You are viewing a plain text version of this content. The canonical link for it is here.
Posted to dev@streams.apache.org by "Matthew Hager [W2O Digital]" <mh...@w2odigital.com> on 2014/05/13 19:39:46 UTC

Streams-Processor-URLs

Team,

I am looking to expand streams-processor-urls to include pulling content from the page, determining the type of content that is, and extracting as much meta data as possible from the page. Would anyone have any objections to that being placed in the same package as there will be a lot of 'overlap' between helper functions and dependencies.

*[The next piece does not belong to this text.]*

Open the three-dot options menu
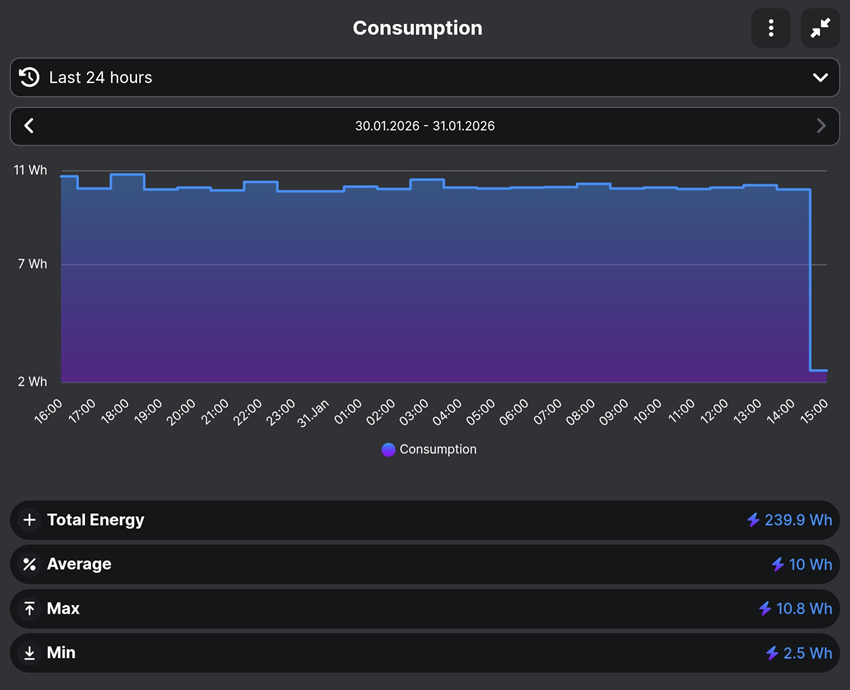This screenshot has width=850, height=690. click(x=770, y=28)
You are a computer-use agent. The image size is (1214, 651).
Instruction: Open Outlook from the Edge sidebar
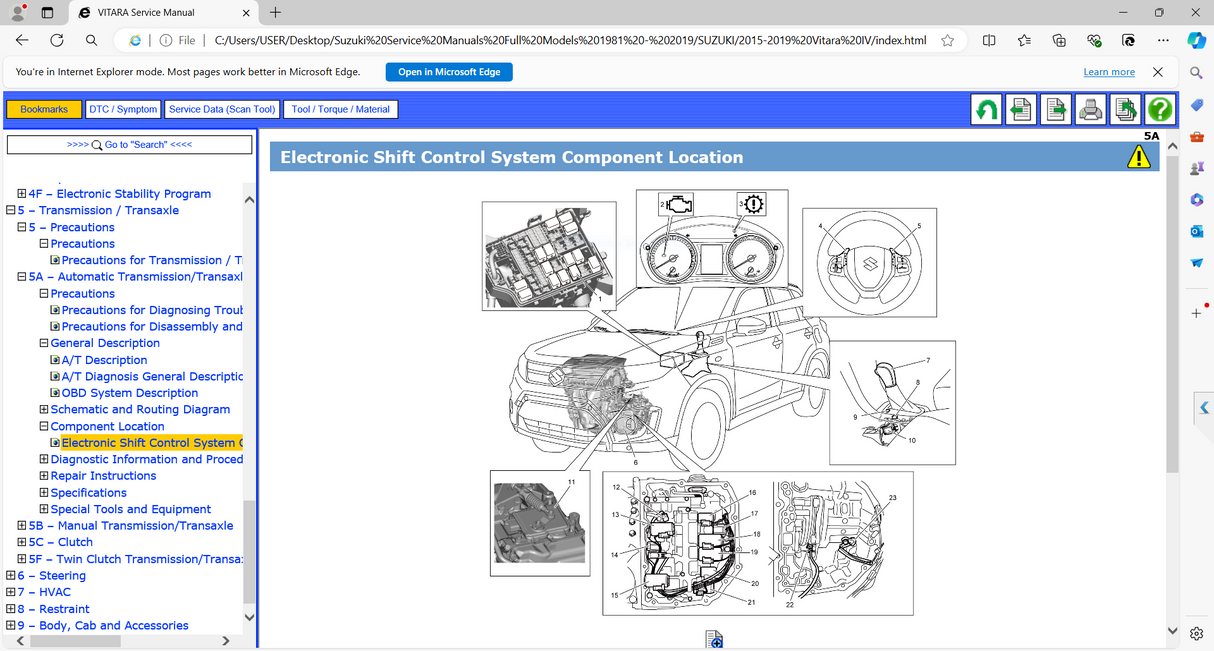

If not, I'll create the stories and start working on it.

Thank you for your time!

Thanks!
Matthew

Re: Streams-Processor-URLs

Posted by "Matthew Hager [W2O Digital]" <mh...@w2odigital.com>.
Alright, got Any23 working... I can probably use this and have Tika /
Boilerpipes be a fall-back. I'll experiment. If I come up with anything.
I'll implement it in my project first, test it out, then build some
'issues' and push it back to streams.





On 5/13/14, 9:21 PM, "Steve Blackmon" <sb...@apache.org> wrote:

>No objections, that will be a great feature.  Apache Any23 may be of
>interest since it contains a growing catalog of common microformats.
>
>Steve Blackmon
>sblackmon@apache.org
>
>
>On Tue, May 13, 2014 at 12:39 PM, Matthew Hager [W2O Digital]
><mh...@w2odigital.com> wrote:
>> Team,
>>
>> I am looking to expand streams-processor-urls to include pulling
>>content from the page, determining the type of content that is, and
>>extracting as much meta data as possible from the page. Would anyone
>>have any objections to that being placed in the same package as there
>>will be a lot of 'overlap' between helper functions and dependencies.
>>
>> If not, I'll create the stories and start working on it.
>>
>> Thank you for your time!
>>
>> Thanks!
>> Matthew


Re: Streams-Processor-URLs

Posted by Steve Blackmon <sb...@apache.org>.
No objections, that will be a great feature.  Apache Any23 may be of
interest since it contains a growing catalog of common microformats.

Steve Blackmon
sblackmon@apache.org


On Tue, May 13, 2014 at 12:39 PM, Matthew Hager [W2O Digital]
<mh...@w2odigital.com> wrote:
> Team,
>
> I am looking to expand streams-processor-urls to include pulling content from the page, determining the type of content that is, and extracting as much meta data as possible from the page. Would anyone have any objections to that being placed in the same package as there will be a lot of 'overlap' between helper functions and dependencies.
>
> If not, I'll create the stories and start working on it.
>
> Thank you for your time!
>
> Thanks!
> Matthew